(Rows for locating text and elements)
++++++++

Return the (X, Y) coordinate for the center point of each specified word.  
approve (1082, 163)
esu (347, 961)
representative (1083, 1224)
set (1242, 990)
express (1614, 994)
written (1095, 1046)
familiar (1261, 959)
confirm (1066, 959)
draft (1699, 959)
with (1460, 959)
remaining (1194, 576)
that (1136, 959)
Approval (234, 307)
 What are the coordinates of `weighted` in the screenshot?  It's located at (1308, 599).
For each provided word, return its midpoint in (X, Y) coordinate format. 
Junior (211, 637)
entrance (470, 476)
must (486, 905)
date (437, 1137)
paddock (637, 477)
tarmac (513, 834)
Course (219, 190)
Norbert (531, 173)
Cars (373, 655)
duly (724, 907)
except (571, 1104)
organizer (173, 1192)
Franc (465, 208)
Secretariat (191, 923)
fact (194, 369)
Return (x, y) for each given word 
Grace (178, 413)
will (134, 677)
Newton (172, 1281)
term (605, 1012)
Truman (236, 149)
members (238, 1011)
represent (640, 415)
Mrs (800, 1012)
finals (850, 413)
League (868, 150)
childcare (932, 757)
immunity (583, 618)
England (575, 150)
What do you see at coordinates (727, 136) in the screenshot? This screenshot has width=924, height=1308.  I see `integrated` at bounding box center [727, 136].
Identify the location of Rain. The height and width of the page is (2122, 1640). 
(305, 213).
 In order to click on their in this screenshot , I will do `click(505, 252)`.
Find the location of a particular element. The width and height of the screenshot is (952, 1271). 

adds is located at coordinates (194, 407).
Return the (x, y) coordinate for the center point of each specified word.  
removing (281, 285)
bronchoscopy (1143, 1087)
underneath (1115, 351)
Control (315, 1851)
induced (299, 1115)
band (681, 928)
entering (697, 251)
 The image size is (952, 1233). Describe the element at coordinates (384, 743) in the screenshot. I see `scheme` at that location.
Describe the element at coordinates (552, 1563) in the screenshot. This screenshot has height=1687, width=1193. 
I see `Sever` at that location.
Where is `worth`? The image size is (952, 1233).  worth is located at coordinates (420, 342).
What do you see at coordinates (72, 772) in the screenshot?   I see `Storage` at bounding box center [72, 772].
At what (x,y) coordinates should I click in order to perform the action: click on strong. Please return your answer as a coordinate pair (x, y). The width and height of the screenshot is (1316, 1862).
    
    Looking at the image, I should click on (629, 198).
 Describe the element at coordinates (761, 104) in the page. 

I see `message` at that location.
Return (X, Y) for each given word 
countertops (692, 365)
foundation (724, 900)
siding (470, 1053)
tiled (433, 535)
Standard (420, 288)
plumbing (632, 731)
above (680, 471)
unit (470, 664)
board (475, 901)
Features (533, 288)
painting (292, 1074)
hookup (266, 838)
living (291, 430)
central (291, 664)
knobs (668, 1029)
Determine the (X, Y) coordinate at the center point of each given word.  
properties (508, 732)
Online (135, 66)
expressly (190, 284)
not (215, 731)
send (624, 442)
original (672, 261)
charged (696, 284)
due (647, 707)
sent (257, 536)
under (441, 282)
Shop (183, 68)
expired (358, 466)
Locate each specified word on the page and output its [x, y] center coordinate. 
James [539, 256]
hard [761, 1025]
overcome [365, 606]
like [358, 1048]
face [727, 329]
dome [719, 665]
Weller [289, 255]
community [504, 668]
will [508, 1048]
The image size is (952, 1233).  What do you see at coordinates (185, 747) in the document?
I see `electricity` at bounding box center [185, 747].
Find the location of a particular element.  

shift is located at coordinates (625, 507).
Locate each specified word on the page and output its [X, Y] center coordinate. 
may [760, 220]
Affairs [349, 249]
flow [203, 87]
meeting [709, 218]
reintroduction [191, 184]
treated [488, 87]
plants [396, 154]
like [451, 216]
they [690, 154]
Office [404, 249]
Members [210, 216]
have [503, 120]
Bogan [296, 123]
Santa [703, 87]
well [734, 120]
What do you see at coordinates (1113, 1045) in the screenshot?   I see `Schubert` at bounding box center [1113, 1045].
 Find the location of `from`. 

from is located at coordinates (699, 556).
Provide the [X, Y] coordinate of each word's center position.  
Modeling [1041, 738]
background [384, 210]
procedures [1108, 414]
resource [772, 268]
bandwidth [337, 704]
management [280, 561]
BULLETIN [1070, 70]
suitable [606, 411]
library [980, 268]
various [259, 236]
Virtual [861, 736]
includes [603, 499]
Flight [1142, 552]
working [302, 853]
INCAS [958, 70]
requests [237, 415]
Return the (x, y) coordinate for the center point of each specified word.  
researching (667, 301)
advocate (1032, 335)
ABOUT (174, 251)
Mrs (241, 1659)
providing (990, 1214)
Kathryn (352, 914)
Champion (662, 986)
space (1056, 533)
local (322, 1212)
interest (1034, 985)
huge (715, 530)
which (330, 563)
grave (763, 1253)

++++++++

TO DO:
Identify every row above that contains the word "given", and copy each of those rows in full.

WORKED SOLUTION:
Return (x, y) for each given word 
Return (X, Y) for each given word 
Determine the (X, Y) coordinate at the center point of each given word.  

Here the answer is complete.